Hi.
I was really lazy but I'm happy to announce that PyO3 0.11.0 two weeks ago and released rust-numpy 0.11.0 this week, which are the first versions working with stable Rust toolchain!
PyO3 is an FFI library for interacting with the Python interpreter.
With PyO3, you can write Python extension in Rust, or call Python functions from Rust with or without embedding it in your binary.

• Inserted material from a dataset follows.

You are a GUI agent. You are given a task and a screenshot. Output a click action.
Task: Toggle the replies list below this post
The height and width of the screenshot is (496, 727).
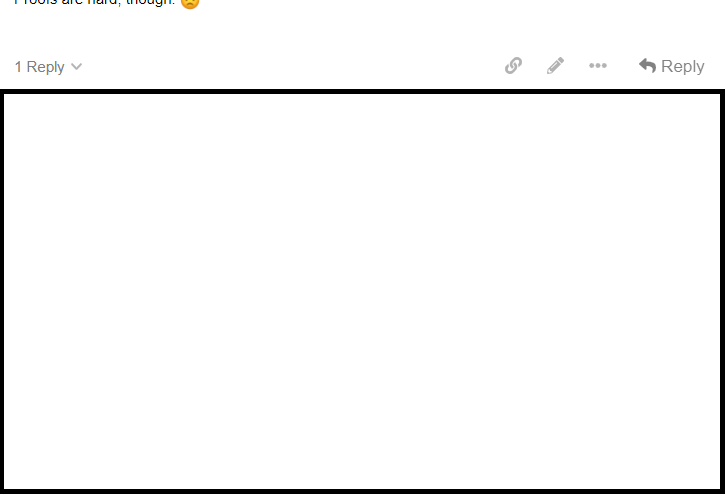point(48,67)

You can also use ctypes or rust-cpython for this purpose, but I recommend PyO3 due to its easy-to-use proc-macro interface for defining new classes or functions, like:
#[pyclass]
struct FVec {
inner: Vec<f64>
}
#[pymethods]
impl MyExtensionClass {
#[new]
fn new() -> Self { ... }
fn add(&self, other: &Self) -> PyResult<Self> { ... }
}
My previous post is also referred for anyone curious.

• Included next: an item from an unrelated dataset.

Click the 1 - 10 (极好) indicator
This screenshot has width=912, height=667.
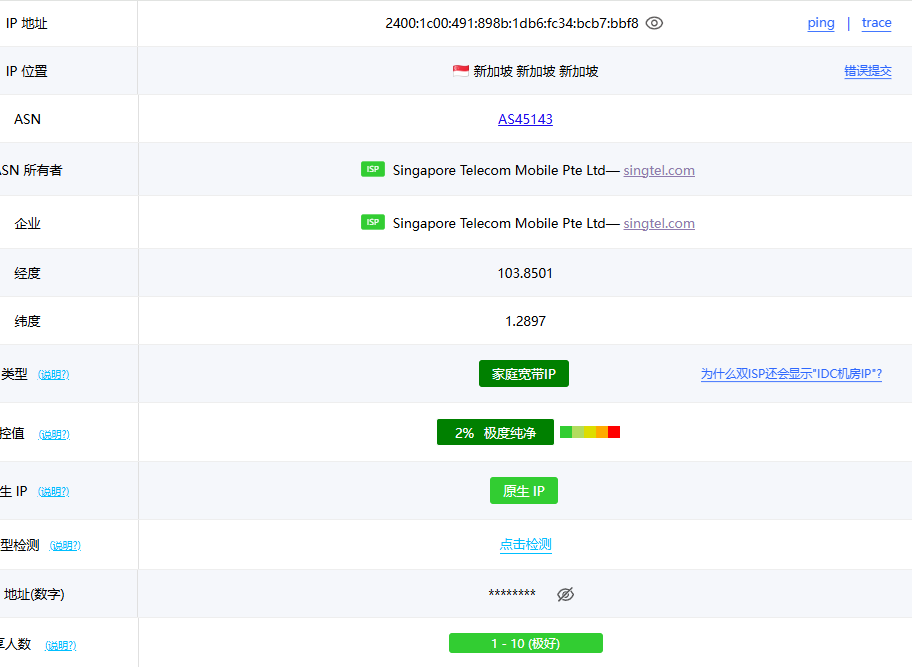click(x=526, y=643)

PyO3 has been only for nightly toolchain for a long time because it used specialization, but we succeeded to replace relevant parts using ctor and inventory crates (i.e., now some ffi functions are registered dynamically by ctor, instead of resolved statically by specialization). I really appreciate @konstin for the initial idea and @davidhewitt for the detailed code review, as well as all contributors and users.
My biggest motivation for PyO3 was to make it as solid as its C++ counterparts (e.g., pybind11) and encourage people to migrate to Rust from C or C++.
So if you have a friend who is tired of writing C/C++ for Python extension, please recommend them to use Rust
It's good timing!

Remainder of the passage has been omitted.